Clubsite compared with Personal Starter Kit RRS feed

  • Question

  • User1148185011 posted

    I don't know how to articulate it, but I notice there is a different tactic in the code development between these two starter kits. Could someone help me articulate the differences? Is one "better" than the other? Is one more "advanced" than the other?

    What I'm wondering about is how they approach the code structure: e.g., it looks like a lot of the code for the clubsite SK is in the App_Code folder, but there is also more of it in the script sections of the individual .aspx files. Is one approach better than another?

    I see the discriptions on the ASP.NET Starter Kit home page, but I don't think this is answering my questions:

    Personal SK:

    • Databinding using DataList, FormView, and GridView controls
    • Custom handler for fetching images from a database
    • Two built in themes demonstrates a single-site multiple-theme architecture
    • Security trimming using the menu controls

    Clubsite SK:

    • Databound events calendar
    • Customized web controls
    • User controls
    • Data binding

    Also: Is one of the two more likely to be developed futher or sooner? Since the Personal Starter Kit is included within VWD as a default Web site, does that mean it will get more attention?

    Thank you

    Wednesday, May 18, 2005 7:49 PM

All replies

  • User-1653776603 posted

    The style of the two sites are different due to slightly different goals, and different people working on them. Both sites were developed to provide examples of how to use asp.net, and to provide a starting point for customers to build their own sites.

    As the personal site is shipped in the box, it has had a bit more productization attention than those shipped to the web.
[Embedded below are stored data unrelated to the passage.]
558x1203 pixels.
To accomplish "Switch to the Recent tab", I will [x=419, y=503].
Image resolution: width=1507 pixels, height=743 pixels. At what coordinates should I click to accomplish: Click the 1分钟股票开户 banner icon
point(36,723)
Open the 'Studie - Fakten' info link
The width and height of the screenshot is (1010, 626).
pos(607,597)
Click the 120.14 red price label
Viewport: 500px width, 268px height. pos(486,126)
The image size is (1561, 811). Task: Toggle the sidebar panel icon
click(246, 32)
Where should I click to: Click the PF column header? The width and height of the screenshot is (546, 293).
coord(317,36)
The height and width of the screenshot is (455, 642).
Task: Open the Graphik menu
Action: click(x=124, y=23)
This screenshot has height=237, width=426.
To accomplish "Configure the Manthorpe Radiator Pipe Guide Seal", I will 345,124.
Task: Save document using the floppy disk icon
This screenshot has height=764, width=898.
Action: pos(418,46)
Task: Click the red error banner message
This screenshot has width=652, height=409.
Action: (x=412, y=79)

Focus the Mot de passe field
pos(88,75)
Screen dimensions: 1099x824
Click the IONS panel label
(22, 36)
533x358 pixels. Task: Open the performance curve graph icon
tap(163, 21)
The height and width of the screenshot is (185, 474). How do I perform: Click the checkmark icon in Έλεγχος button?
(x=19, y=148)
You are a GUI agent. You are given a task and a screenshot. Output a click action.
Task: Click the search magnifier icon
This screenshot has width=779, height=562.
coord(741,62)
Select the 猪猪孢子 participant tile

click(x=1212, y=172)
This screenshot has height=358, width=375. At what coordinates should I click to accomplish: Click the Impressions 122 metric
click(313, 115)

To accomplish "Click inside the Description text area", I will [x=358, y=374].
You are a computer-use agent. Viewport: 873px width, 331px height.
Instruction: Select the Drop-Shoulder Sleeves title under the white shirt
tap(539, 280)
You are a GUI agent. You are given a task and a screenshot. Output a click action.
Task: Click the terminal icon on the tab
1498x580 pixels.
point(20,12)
    I am hoping to release the events calendar code so that people can customize it further. It was my first attempt at writing a databound control, so its not perfect, but a useful control in that type of site.

    I used user controls a fair amount when I wanted to have multiple controls interact with each other in a databound form. Becuase the find control expressions can be a little long winded and complicated, its cleaner to create a user control to encapsulate the interaction, and then bind that usercontrol to the data by exposing the necessary properties off the control.

    We followed a development model that we have seen used at a number of customers:

    • I wrote a spec for the site Functionality
    • We had a designer produce some design comps as bitmaps.
    • Picked the design from those comps, and refined it a bit. The designer then flushed out the style for the different kinds of pages
    • The designer then produced static files with the html and css for the different kinds of pages
    • I then converted that into the master page, and individual pages

    The designer used some fancy features that are not natively part of the asp.net controls, such as the rollover buttons. I could have used expando attributes on the linkbutton and hyperlink controls to add the css, but given the number of them used in the site, it seemed cleaner to inherit from those controls and create a custom control that added the right css. Hopefully it also shows how its easy to extend the existing controls if they don't do directly what you need.

    The site uses a lot of declarative databinding. This is one of the coolest and most useful feature in asp.net. A site like this is all about data, and using the sql datasource, and object datasource made building it much simpler than having to do the binding by hand.

    It was a fun experience building the club site, I hope it can be useful as a basis for customer applications.


    The clubsite  



    Thursday, May 19, 2005 2:09 PM
  • User-2135276508 posted

    I bought a copy of Visual Studio 2008 and I didnt see the starter site anywhere on there.